Sie macht eine Pause.

„Und für uns auch.“

Celeste schaut Vera ebenso eindringlich an.

„Und du verarschst mich nicht?“

„Nein. Erträgst du einen Blick auf den Mörder deines Vaters?“

Celeste schluckt.

„Ja,“ presst sie hervor.

Vera entfaltet die Vergrößerung des Tattoos. Celeste starrt auf das verpixelte Bild.

„Wir wissen, wie der Typ heißt“, flüstert Vera.

Celeste sieht Vera ins Gesicht. Ihre Augen sind feucht.

„Danke“, flüstert sie. „Das werde ich nie vergessen. Ich werde euch nicht verraten und mich auch nicht verplappern. Mach dir keine Sorgen.“

Nach einer halben Stunde verabschieden sie sich. Vera zahlt aus der Antifa-Kasse.

Celestes Gedanken rasen auf dem Rückweg. Sie blickt nach oben in den wolkenverhangenen Herbsthimmel.

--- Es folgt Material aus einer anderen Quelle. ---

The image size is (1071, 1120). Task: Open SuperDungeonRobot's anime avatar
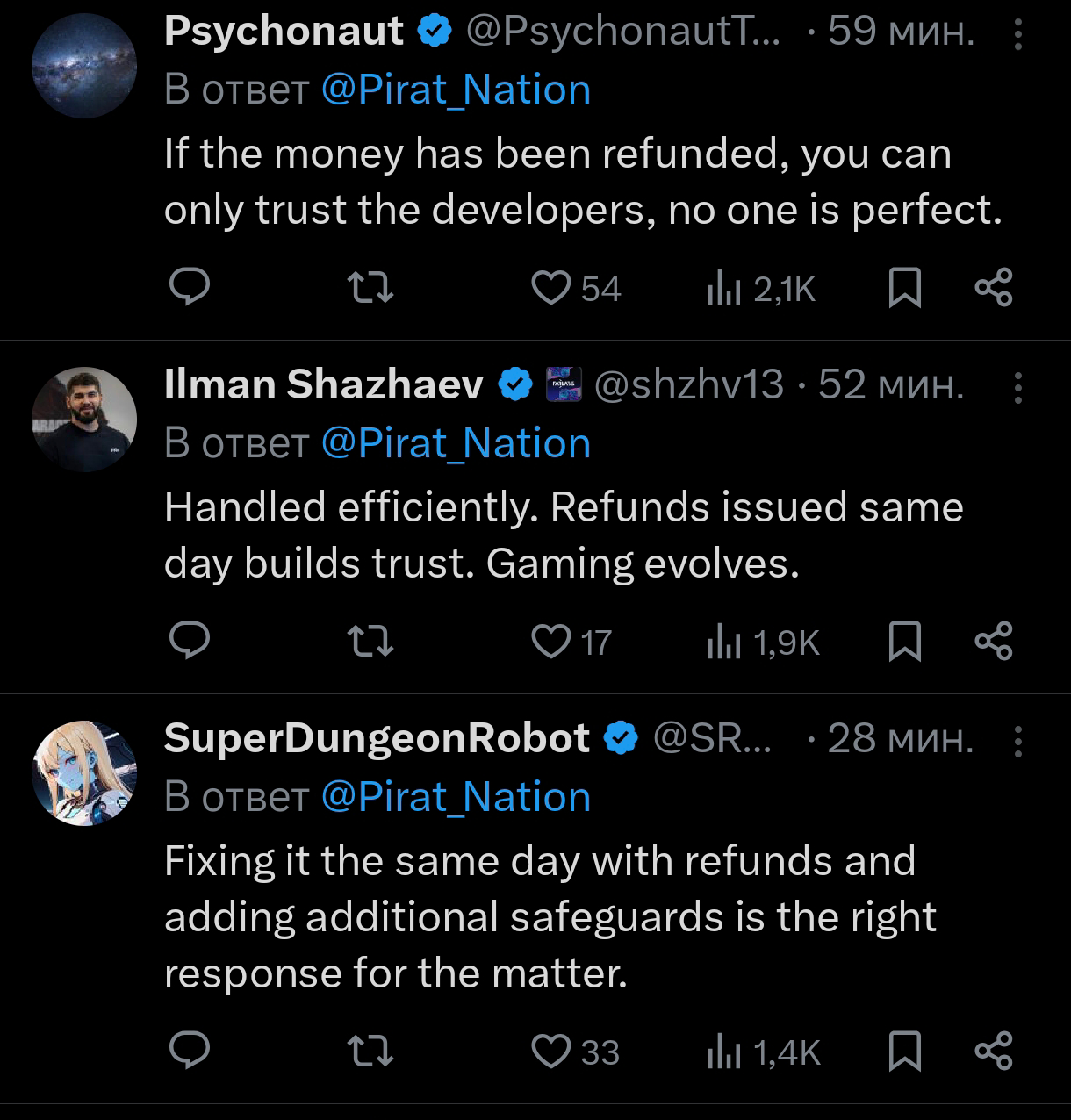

Vielleicht wird dir doch noch Gerechtigkeit widerfahren, Papa. Vielleicht gibt es doch noch irgendwo etwas, dass dafür gesorgt hat, dass der Nazi nicht ungeschoren davonkommt. Oh, vielen Dank, lieber Gott. Vielen Dank.

Ihr laufen die Tränen über die Wangen. Dann stockt sie, schaut zum Himmel und schüttelt den Kopf.

Wieso danke ich eigentlich dem lieben Gott? Es waren ja keine übernatürlichen Kräfte. Es waren Menschen, die mir geholfen haben. Menschen. Freunde. Meine Freunde. Denen sollte ich danken.

Sie sieht erneut nach oben.

Und dir da oben auch, egal wer du bist!

Dann läuft sie weiter. Sie fühlt sich leicht, hoffnungsvoll und ein bisschen glücklich.